Exercise description :: Identify every line in the records below that contains the word "computer", and reproduce each one.

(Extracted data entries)
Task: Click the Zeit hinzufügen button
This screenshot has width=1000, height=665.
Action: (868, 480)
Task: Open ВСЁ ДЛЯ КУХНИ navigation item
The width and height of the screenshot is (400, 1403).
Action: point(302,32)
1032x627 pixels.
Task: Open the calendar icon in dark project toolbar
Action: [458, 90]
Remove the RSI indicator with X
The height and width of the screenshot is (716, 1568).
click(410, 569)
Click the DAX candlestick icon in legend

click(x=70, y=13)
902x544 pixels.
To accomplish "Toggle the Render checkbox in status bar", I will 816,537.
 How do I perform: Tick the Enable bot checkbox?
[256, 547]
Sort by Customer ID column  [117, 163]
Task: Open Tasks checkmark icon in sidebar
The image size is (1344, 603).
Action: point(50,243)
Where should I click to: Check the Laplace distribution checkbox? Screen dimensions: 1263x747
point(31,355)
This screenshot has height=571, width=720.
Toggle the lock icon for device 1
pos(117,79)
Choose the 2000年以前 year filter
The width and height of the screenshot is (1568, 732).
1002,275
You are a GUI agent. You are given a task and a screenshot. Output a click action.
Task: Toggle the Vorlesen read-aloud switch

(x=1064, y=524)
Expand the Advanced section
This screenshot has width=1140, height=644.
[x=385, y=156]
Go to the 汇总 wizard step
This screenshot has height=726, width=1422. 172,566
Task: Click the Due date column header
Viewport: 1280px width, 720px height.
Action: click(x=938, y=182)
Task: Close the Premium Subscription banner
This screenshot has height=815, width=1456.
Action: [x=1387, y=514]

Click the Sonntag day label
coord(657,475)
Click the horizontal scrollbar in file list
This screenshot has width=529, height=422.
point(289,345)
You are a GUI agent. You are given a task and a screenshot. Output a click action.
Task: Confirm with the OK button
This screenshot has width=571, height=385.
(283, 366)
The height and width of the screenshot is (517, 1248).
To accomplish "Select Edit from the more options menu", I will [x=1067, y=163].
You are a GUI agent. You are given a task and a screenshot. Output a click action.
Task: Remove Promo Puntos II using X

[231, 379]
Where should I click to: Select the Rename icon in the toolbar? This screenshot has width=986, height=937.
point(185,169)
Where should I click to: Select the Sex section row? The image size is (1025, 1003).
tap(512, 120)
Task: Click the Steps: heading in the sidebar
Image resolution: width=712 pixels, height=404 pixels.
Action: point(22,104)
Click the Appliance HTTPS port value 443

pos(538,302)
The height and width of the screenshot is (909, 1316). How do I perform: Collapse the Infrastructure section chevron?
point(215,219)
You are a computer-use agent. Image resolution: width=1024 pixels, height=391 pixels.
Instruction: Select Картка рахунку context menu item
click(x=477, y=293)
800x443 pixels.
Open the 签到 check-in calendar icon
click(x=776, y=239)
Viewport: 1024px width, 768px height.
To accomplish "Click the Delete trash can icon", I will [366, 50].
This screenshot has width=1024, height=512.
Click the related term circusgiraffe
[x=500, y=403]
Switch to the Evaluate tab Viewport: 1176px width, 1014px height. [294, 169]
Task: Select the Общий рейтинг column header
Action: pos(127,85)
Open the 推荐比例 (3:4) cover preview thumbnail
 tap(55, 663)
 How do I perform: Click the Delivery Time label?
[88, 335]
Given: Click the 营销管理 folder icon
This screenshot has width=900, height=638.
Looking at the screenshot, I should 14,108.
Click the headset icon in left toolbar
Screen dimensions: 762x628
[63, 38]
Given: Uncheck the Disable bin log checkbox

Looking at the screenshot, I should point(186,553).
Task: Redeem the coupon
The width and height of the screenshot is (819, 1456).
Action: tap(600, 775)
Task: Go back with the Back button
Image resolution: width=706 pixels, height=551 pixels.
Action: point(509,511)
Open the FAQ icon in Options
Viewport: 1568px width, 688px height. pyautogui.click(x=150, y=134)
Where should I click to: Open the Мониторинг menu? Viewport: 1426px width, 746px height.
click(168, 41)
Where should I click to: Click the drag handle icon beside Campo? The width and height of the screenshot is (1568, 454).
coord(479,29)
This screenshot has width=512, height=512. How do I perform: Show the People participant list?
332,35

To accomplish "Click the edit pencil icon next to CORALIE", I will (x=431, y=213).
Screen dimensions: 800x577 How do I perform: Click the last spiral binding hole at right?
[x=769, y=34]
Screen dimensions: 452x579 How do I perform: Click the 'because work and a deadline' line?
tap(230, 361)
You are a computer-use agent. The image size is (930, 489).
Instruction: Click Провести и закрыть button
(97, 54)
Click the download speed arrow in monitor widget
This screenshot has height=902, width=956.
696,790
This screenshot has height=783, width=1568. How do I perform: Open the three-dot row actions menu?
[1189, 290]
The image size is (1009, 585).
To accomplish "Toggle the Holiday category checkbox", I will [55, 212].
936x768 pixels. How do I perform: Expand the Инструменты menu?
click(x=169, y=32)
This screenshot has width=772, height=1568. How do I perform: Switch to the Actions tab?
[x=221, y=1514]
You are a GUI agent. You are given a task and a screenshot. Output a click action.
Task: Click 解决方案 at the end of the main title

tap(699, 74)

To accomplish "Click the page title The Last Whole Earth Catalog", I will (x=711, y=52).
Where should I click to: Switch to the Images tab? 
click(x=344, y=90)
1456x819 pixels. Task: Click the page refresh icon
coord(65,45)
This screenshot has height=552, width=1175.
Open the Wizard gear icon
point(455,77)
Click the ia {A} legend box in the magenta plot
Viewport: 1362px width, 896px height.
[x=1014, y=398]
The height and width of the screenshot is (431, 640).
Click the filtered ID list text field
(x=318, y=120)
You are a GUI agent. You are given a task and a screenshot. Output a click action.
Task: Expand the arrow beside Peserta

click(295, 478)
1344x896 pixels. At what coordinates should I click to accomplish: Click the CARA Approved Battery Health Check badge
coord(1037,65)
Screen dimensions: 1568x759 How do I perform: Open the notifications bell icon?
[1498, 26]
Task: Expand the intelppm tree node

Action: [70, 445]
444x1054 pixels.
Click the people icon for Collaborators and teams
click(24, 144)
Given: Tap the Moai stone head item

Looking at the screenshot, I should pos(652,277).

Answer section ::
You are a computer-use agent. Image resolution: width=1024 pixels, height=391 pixels.
You are a computer-use agent. The image size is (930, 489).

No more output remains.